Passage:
The Museum is on the wrong side of the issue here. If I were at all confident that one could track down the various cadavers accrued by Ellie Mae in a typical work week, I would challenge the Museum to a "duel" of dead things. I would bet a substantial amount of money and professional credibility that she would bring in a surprising number of native species in addition to the targeted varmints they are after. There is a lot of scientific literature on the impact of free-ranging cats on native wildlife. These studies have repeatedly demonstrated that house cats collectively eliminate millions of native songbirds and small mammals on an annual basis. Focused studies have shown that house cats are behind alarming declines in endangered species. One of the more interesting ones was published late last year in the Journal of Wildlife Management from the San Francisco Bay Area. The study used stable isotope analysis and found that the federally endangered salt marsh harvest mouse was at considerable risk from house cats. What I found particularly noteworthy was the fact that while the house cats examined had killed hundreds of wild animals, most of their nutrition originated from supplemental food sources outside the natural system. In other words, these cats were being fed at home, in an alley trashcan, or from a feral cat rescue station, but were still preying on wild species as well. As Jim Anderson mentioned in his article, spaying and neutering is an important long-run task, but doesn't remove the immediate predation threat. The San Francisco Bay study and many others like them indicate that humane rescue efforts involving the feeding of free-ranging cats also serves to artificially sustain elevated populations of destructive feral cats.

The Museum's assertion that Ellie Mae is simply part of the nineteenth-century historical scene doing things "just as they did..." in the good ole days is of course preposterous and a frightfully myopic attitude. They did lots of neat things in the 1800s that we now know better not to do - acid-leach mining, crapping in the stream, infecting blankets with small-pox, dynamiting streams, slaughtering buffalo from train windows...So let's not muddle the issue with confused sentimentality.

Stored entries
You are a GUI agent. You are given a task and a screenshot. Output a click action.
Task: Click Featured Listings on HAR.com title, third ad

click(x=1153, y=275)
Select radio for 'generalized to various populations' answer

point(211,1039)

Apply what you read:
[1] List every practice from the 1800s that the passage on free-ranging cats names as something we now know better than to do.
[2] In the passage on free-ranging cats, which species did the San Francisco Bay Area study find to be at considerable risk from house cats?
[3] Extend the passage on free-ranging cats, starting after its final sentence.
The stored entries were drawn from a separate source.

Replies:
[1]
- acid-leach mining
- crapping in the stream
- infecting blankets with small-pox
- dynamiting streams
- slaughtering buffalo from train windows

[2] The federally endangered salt marsh harvest mouse.

[3]
As a Museum member, I encourage the organization to put a lid on Ellie Mae's unbridled enthusiasm for sport and that of any of her other feline associates that may be working out there. This is a great opportunity for the Museum to address the issue head on, perhaps with an interpretive sign near the wildlife viewing area, addressing the concern, and encouraging pet cat owners to assume responsibility for protecting native wildlife. And let's not get lost in the details, for goodness sake. The point is not that Ellie Mae is killing chipmunks and deer mice with reckless abandon, but rather that the High Desert Museum is in the business not only of interpreting the history of our region, but of promoting a sense of stewardship and land-ethic for the high desert ecosystem and its native flora and fauna. By its own admission, the Museum "strives to promote thoughtful decision making to sustain the region's natural and cultural heritage." Barn cats are no more a part of that mission than would be a carousing group of drunken poker players shooting at bottles behind the sawmill.

The author is a wildlife biologist with the National Parks Service and a museum member. He also writes an occasional wine column for the Source.